Войдя в квартиру, зову:
– Полканыч, ты где?
С кухни доносится глухое сопение, затем слышится цокот тяжелых неуклюжих лап по скользкому ламинату и в меня врезается мохнатое чудо. Слюнявое до чертиков.
– Привет, Поль, – ерошу темную шерсть на спинке, искренне смеясь.
Обнимаю крепко, выдыхая. Я дома.
– Валите отсюда оба на хер. Я спать хочу, – ворчит Костян.
– Ты один? – спрашиваю мимоходом.
Снимаю поводок с вешалки и цепляю его на ошейник.
– Нет, блядь, с Даздрапермой. Прикинь?
– Имя красивое, – хвалю, подхватывая на руки Польку.
– Ты еще фамилию не слышал, – бурчит Громов.
Попрощавшись, тащу дудля в тачку и, усадив рядом, снова поглаживаю. Хорошо на душе становится.
Так и сидим, встречая одинокий рассвет в родном городе. Вдвоем. Полкан скулит в руку.
– Ну че, странник, – завожу двигатель, ощущая внутри небывалое спокойствие. – Поехали домой?
Глава 10. Иван
– Полканыч, иди ешь, – зову пса, пока снимаю турку с кипящим кофе с плиты.
После утренней пробежки мозги будто проветрились. Полный штиль и закрытая наглухо форточка. То, что надо для встречи с женой, которая, вместо того чтобы соблюдать клятвы, данные ею перед грузной регистраторшей в Загсе, через две недели усвистела в неизвестность.
Покачав головой, застегиваю пуговицы на рубашке.
С детства я привык брать планки.
Всегда разные.
Сначала ребяческие, наверное, в чем-то смешные. Несуразные. Вроде олимпиады по географии или краевого кубка по боксу. С возрастом планки становились выше, задиристее, хотелось быть первым. Десант придал этим самодельным рубежам налет мужского и взрослого, что ли.
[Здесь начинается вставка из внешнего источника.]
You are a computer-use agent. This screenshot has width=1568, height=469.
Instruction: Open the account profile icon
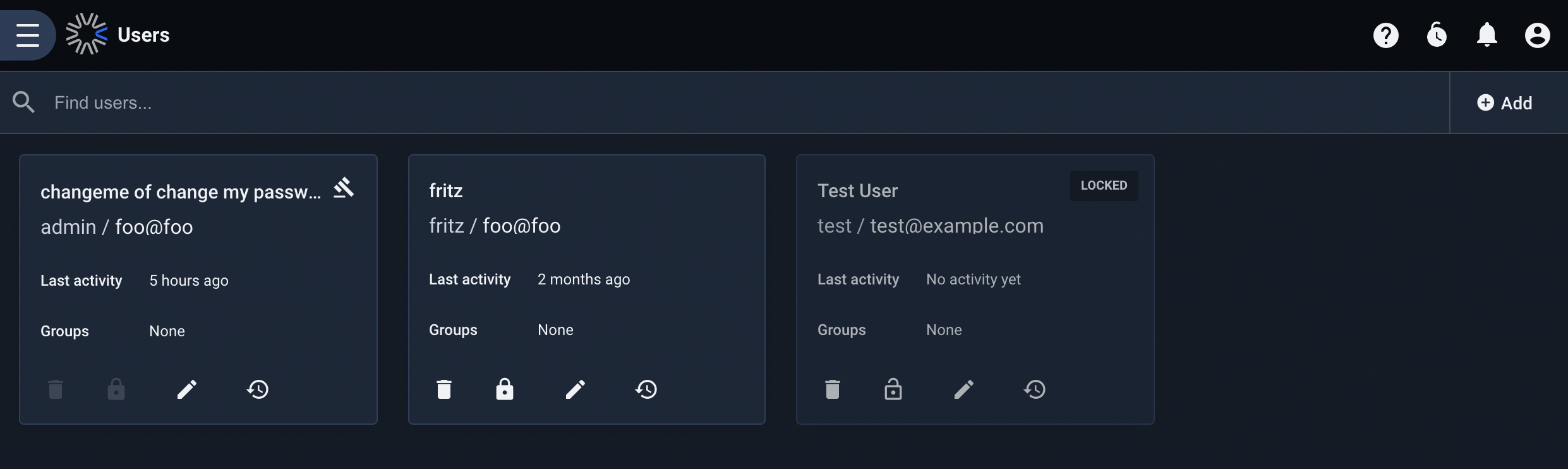point(1538,35)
Планка любви была, пожалуй, самой высокой. Значимой. Оттого, казалось, недосягаемой.
Дети, растущие в счастливых семьях вроде моей, всегда зависимы. Хочется так же. Такого же чувства, такой же близости. Ни сантиметром меньше, ни миллиметром больше. Хотя больше можно. Почему бы и нет.
Когда впервые увидел будущую жену, ничего не екнуло. Это показалось странным. Так быть точно не должно. Отец в красках описывал чувство, которое испытал, увидев маму из школьного окна.
Вспышка, жизнь остановилась, разрыв аорты…
У меня такое тоже было, поэтому плавному течению отношений с Валеевой не придал должного значения. А она всегда была рядом. Открытая, живая, красивая до хрена. Слишком красивая для меня. И слишком нежная королева. Одинокая, но не убитая этим разрушающим чувством.
Я порывистый, нервный, часто загоняющийся. Она, как талая вода, все сглаживала. Заставляла чувствовать себя нужным. Осознание, что любовь бывает разной, прибило уже потом. Когда один остался.
Так бывает. Чего уж теперь?..
Под мерное чавканье дудля, перемешанное с треском сухого корма, набираю Янковского. Таисии Соболевой, в девичестве Валеевой, не звоню. Одинокие гудки в трубке слышать не намерен. Больше никогда. Ничто и никогда не заставит слушать эти дурацкие однообразные завывания динамика.
– Приветствую. Где забрать твоего дизайнера? – без долгих вступлений интересуюсь.